What breaks the heart of God in our community? Where is God at work in our community that we can join? Who else hears this call who can join us?
Liu describes how to change the narrative. He says that too often people blame others for the problems that exist. Rather than talk about “them,” Liu suggests we talk about “us.” We have to change what needs to be changed. We can rewrite the narrative and bring people together to create change. How do we do that? We claim the legitimacy of the change we are calling to make. Liu calls this rewriting the rules of who has the authority to decide, what gets decided and how decisions are reached.
The key ingredient of change is to rewrite the narrative. We have to describe alternatives. We who have high ethical standards and clear moral values can write a new description of how life can be lived. As the body of Christ, we want all to be included in a quality of life that frees us to worship God. We want all to have nutritious food and an avenue to use our gifts to serve humanity, whether vocationally or through volunteer work.
Once alternatives are described, we need to provide examples of the vision that we have for our community. We need to share stories of people who are lost and people who have found their way. Create heroes, says Liu. Make your vision a fable of what life can be like for all involved. Give examples of real people, not just wishes.
Then Liu says we must change the equation: “Act exponentially.” When we think and act in networks, we can engage more people and multiply the resources to get something done. When we engage others, they also win.

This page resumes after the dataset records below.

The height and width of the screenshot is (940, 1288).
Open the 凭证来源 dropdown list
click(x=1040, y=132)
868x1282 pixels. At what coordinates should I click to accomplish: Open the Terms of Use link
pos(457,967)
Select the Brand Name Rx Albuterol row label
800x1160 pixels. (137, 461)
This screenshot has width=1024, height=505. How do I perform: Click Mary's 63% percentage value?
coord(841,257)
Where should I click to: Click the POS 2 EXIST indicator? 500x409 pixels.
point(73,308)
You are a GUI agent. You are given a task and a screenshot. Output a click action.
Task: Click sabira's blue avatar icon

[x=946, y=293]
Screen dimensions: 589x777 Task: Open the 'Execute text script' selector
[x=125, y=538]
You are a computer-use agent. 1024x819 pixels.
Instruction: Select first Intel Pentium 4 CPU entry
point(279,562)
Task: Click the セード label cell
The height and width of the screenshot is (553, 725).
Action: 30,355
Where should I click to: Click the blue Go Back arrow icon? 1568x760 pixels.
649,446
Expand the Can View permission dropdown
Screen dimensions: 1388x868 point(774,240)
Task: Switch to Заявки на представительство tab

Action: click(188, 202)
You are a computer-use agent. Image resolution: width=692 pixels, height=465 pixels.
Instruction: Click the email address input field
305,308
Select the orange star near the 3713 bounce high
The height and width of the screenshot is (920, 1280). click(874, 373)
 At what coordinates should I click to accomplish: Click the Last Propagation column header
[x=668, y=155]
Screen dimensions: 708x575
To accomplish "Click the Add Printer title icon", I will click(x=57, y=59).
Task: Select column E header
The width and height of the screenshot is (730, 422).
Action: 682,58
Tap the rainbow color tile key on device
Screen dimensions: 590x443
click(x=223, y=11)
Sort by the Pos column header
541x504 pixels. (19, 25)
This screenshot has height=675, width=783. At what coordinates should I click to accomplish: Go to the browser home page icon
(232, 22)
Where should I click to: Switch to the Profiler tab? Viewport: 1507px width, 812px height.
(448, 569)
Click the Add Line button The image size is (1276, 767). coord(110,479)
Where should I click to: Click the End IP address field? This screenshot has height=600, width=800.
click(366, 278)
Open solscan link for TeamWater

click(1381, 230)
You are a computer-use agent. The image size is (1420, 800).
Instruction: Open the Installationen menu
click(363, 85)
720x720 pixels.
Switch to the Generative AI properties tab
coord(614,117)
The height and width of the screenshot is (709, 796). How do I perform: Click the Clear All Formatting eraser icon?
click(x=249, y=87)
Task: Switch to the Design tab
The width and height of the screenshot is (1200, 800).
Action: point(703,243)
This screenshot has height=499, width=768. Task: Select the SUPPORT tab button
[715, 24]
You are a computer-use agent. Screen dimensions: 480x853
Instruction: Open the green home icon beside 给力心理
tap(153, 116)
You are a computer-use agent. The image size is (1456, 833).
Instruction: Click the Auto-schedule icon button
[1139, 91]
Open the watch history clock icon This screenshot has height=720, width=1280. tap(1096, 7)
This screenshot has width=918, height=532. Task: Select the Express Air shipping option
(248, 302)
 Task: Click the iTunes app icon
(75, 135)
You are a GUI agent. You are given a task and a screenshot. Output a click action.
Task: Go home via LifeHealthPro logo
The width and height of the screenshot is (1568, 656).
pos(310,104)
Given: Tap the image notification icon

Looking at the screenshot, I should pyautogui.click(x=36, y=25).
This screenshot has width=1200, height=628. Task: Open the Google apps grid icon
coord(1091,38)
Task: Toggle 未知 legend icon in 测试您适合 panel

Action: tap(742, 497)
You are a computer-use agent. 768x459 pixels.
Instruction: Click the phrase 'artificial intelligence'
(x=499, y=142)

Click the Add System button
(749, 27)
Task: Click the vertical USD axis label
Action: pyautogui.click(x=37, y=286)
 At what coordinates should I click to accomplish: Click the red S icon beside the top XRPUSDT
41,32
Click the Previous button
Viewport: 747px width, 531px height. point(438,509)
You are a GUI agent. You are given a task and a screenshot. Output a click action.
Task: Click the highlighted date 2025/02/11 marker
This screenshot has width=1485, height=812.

When we share power, the community wins. The church wins. Liu suggests we act powerfully, carrying in our countenance the authority that we have to bring change.
The definition of power that Liu presents is this: “The capacity to ensure others do as you want them to do.” What does this have to do with the church? As we pray, worship and listen to the cries of the poor, we hear what breaks God’s heart. As the Presbyterian Great Ends of the Church state, we serve as the exhibition of the kingdom of heaven to the world. We have our buildings where neighbors can meet. We have people who know others. We have money. We have our name and reputation.
Liu calls us up short if we only point fingers or carry signs. He invites us to identify what breaks the heart of God, find others who hear the same call and together find ways to engage our community to create change. We have more power than we think because the Holy Spirit guides us, and when we listen to that voice and mobilize people, God leads us to bring change.
Allen Timm is executive presbyter of Detroit Presbytery.